Também em entrevista, o principal candidato de oposição, Hou Yu-ih, 66, do Kuomintang (KMT), criticou o governo por ter “tirado vantagem do movimento estudantil” oito anos atrás e, ao chegar ao poder, não cumprir o prometido. Mas ele, a exemplo de Lai, não tinha soluções a oferecer sobre temas como moradia.
Seu candidato a vice, Jaw Shau-kong, 73. apresentador de um programa policial semelhante ao de José Luiz Datena no Brasil, relatou que tem feito encontros em universidades e que “não há dificuldade de comunicação com os jovens”.
Diz que “eles costumavam apoiar o PDP, mas muitos mudaram isso”, o que se refletiu nas eleições para prefeito, com o Kuomintang vencendo em cidades como Taipé e Nova Taipé. “Eles podem pensar que nós somos conservadores, mas já foi diferente em 2022. Se você quer mudança, tem que concentrar o voto no KMT.”
Trata-se de um pedido de voto útil. O presidenciável mais identificado com jovens, o ex-prefeito de Taipé Ko Wen-je, 64, do Partido do Povo de Taiwan (PPT), ficou para trás, ao menos nas pesquisas até o final de dezembro, e o KMT se fixou como alternativa ao governo.
Mas é pouco provável que consiga avançar nessa faixa. Uma das principais bandeiras de Hou e Jaw é a manutenção da pena de morte, e eles usam com frequência o tema para confrontar Lai, uma vez que seu partido é programaticamente a favor da abolição, embora o próprio candidato evite o assunto.
O resultado é que não há maior identificação com a eleição, desta vez, e jovens podem acabar desistindo de votar.
O estudante de engenharia Chuang Bro, 25, da Universidade Nacional, diz não ver diferença entre os três candidatos a presidente, mas conta que pretende votar no PDP para presidente por causa da candidata a vice, Hsiao Bi-khim, e em outra legenda para o legislativo.
“Eu não apoio partido, voto na pessoa”, justifica. Ele questiona o atual governo por estar abandonando a energia nuclear, uma das bandeiras que levaram Tsai a vencer duas vezes, mas perderam força. “Eu prefiro nuclear, sim, porque a poluição do ar em Taiwan é terrível, carros demais, scooters.”
Ele também discorda da atenção dada à ameaça de guerra na cobertura da imprensa sobre as eleições. “Eu sou sensato”, diz. “Quando digo que a China não vai atacar Taiwan, é porque eu estava lá até duas semanas atrás. Eles descrevem o PDP como um partido do mal, sim, mas o principal é que eles querem paz.”
Chuang conta que esteve em cidades como Xangai, Pequim e Nanjing para competir como tenista. Sua conclusão foi de que “eles realmente odeiam os japoneses e, se quiserem atacar, [seu alvo] será o Japão, não Taiwan, e não durante a minha vida”.
Em meio aos comícios finais, na sexta à noite, Ko voltou a impressionar pelas proporção de apoiadores que reuniu –e pelo contraste entre a juventude de seu público e a idade dos que foram ouvir Lai na noite anterior, no mesmo local, diante do palácio presidencial em Taipé.

* **Problemas a resolver**
1/ Resuma o trecho sobre a eleição em Taiwan em duas frases.
2/ Segundo o trecho sobre a eleição em Taiwan, por que o estudante Chuang Bro prefere a energia nuclear? Responda em uma ou duas frases.
3/ Copie do trecho sobre a eleição em Taiwan tudo o que vai desde "Seu candidato a" até "alternativa ao governo.", sem alterar nada.

* **Trechos de dados**

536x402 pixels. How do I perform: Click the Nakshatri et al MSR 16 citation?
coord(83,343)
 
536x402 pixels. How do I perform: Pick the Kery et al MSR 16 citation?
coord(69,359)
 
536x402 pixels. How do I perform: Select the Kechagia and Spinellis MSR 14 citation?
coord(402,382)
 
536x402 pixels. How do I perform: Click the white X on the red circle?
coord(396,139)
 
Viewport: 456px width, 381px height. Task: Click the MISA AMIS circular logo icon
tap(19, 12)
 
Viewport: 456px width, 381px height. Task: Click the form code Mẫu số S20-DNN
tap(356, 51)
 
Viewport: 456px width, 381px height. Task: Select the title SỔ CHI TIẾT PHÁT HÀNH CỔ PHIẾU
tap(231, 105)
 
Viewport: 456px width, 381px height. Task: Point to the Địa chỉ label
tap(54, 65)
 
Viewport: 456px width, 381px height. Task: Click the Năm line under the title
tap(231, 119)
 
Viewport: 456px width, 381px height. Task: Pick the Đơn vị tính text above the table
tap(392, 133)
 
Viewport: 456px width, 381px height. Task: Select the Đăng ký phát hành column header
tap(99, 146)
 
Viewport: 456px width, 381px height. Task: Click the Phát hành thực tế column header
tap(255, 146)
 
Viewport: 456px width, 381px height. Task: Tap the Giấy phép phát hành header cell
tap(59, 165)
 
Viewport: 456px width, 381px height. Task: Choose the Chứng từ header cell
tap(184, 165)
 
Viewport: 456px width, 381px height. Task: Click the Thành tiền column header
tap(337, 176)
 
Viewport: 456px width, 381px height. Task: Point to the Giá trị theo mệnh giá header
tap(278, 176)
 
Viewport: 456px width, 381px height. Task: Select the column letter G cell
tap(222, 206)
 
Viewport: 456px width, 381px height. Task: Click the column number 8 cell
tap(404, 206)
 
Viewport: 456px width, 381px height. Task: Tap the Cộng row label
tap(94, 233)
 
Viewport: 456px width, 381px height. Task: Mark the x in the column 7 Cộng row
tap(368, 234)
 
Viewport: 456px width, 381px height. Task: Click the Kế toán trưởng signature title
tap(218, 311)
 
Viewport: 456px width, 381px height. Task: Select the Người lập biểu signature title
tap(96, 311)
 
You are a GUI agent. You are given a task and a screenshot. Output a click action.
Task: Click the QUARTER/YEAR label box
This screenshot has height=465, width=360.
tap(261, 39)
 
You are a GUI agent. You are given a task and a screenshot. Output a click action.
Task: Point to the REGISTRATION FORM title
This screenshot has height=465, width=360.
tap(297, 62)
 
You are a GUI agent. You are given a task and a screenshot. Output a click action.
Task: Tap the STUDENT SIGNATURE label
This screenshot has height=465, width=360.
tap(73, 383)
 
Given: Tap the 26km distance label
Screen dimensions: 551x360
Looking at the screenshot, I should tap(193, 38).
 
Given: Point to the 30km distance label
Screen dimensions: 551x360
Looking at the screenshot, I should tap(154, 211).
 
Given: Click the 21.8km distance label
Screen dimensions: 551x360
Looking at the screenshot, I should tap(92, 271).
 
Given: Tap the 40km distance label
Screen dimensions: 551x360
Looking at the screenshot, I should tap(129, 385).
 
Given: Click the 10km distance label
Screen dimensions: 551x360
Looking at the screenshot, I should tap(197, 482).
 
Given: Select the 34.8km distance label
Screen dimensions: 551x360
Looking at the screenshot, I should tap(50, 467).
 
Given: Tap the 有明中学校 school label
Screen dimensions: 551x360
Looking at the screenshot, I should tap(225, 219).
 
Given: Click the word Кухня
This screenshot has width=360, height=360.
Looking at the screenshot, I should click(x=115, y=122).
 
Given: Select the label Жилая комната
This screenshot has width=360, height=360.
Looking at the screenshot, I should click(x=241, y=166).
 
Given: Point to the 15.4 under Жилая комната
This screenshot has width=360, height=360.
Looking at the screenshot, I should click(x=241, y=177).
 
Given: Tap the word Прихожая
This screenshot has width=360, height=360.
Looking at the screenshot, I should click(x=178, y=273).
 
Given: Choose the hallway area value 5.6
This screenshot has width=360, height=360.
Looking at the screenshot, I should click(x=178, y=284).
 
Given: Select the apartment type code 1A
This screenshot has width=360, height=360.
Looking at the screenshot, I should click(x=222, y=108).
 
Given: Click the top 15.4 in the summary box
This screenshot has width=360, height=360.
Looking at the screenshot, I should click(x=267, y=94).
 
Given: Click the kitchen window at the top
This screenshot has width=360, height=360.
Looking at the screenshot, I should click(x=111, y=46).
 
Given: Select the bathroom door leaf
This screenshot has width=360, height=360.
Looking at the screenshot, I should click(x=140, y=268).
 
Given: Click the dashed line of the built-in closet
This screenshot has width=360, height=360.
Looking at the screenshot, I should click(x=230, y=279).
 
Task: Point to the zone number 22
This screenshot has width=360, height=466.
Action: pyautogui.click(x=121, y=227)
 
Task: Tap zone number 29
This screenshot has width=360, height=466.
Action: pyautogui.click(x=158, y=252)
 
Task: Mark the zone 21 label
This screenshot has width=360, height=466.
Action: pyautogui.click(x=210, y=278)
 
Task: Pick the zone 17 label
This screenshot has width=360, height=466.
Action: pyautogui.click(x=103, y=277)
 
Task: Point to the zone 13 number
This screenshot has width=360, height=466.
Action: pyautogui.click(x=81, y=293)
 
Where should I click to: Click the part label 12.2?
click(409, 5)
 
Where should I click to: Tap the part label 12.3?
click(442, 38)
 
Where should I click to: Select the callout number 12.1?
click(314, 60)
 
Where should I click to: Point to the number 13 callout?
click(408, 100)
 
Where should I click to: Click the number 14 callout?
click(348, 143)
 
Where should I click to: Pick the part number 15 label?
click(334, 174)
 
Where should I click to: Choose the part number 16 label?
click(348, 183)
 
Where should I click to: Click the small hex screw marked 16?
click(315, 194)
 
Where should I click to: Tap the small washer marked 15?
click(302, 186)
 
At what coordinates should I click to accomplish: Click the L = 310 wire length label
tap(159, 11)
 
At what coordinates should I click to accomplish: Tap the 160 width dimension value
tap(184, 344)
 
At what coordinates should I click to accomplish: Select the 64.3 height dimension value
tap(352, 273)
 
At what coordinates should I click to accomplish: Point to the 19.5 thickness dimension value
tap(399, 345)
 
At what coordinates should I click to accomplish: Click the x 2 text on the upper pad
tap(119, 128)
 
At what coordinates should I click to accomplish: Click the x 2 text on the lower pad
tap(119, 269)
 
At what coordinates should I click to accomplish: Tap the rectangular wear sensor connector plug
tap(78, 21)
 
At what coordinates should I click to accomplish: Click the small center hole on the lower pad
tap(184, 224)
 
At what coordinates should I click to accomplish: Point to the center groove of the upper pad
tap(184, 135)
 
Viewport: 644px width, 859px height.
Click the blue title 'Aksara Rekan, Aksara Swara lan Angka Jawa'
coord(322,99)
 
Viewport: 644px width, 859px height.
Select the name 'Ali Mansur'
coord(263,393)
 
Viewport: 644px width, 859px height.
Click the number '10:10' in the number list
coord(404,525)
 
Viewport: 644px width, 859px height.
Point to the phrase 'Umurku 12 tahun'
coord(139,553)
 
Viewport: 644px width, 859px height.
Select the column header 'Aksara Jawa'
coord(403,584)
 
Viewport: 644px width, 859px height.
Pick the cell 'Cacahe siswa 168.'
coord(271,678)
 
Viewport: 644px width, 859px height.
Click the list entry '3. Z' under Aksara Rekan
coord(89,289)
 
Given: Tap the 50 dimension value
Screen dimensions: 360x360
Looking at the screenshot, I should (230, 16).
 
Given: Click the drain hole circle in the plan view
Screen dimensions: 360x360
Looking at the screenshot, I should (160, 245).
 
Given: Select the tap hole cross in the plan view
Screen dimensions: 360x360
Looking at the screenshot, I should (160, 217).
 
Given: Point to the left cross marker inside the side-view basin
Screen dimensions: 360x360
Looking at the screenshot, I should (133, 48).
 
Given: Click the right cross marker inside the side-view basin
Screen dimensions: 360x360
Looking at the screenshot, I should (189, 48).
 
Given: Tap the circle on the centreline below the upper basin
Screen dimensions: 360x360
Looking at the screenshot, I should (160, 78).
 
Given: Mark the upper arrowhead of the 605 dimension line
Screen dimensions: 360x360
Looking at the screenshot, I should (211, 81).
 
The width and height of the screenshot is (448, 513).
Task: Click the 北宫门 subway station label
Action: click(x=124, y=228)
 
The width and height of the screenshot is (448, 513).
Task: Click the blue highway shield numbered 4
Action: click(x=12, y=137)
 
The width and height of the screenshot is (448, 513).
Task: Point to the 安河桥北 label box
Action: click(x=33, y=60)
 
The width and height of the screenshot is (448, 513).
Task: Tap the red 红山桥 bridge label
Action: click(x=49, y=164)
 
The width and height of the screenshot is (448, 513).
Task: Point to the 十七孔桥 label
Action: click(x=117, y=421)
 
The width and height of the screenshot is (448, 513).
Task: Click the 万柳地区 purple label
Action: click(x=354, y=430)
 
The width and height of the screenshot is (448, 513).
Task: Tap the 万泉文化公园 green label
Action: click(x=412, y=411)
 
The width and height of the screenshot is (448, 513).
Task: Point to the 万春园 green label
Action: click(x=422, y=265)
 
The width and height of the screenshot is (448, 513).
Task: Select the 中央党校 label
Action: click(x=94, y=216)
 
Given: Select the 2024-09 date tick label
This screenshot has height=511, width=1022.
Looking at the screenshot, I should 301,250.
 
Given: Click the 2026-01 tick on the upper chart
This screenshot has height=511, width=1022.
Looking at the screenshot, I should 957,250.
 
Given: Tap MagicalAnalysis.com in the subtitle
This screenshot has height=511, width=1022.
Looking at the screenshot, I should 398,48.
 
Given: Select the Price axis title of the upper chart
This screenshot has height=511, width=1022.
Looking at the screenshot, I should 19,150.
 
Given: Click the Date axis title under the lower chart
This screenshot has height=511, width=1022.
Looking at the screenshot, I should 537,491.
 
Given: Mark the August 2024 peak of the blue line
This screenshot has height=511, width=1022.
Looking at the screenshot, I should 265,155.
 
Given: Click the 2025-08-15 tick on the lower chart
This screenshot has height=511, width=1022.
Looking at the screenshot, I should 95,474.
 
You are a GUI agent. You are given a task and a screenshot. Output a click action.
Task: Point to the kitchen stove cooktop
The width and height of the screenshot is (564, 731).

* **Resultados dos exercícios**
1/ O candidato de oposição Hou Yu-ih, do KMT, critica o governo, e seu vice, Jaw Shau-kong, pede que quem quer mudança concentre o voto no partido, embora seja pouco provável que o KMT avance entre os jovens. Não há maior identificação dos jovens com a eleição, e o estudante Chuang Bro, por exemplo, diz não ver diferença entre os três candidatos a presidente.

2/ Chuang Bro prefere a energia nuclear porque considera terrível a poluição do ar em Taiwan. Ele atribui essa poluição ao excesso de carros e de scooters.

3/
Seu candidato a vice, Jaw Shau-kong, 73. apresentador de um programa policial semelhante ao de José Luiz Datena no Brasil, relatou que tem feito encontros em universidades e que “não há dificuldade de comunicação com os jovens”.
Diz que “eles costumavam apoiar o PDP, mas muitos mudaram isso”, o que se refletiu nas eleições para prefeito, com o Kuomintang vencendo em cidades como Taipé e Nova Taipé. “Eles podem pensar que nós somos conservadores, mas já foi diferente em 2022. Se você quer mudança, tem que concentrar o voto no KMT.”
Trata-se de um pedido de voto útil. O presidenciável mais identificado com jovens, o ex-prefeito de Taipé Ko Wen-je, 64, do Partido do Povo de Taiwan (PPT), ficou para trás, ao menos nas pesquisas até o final de dezembro, e o KMT se fixou como alternativa ao governo.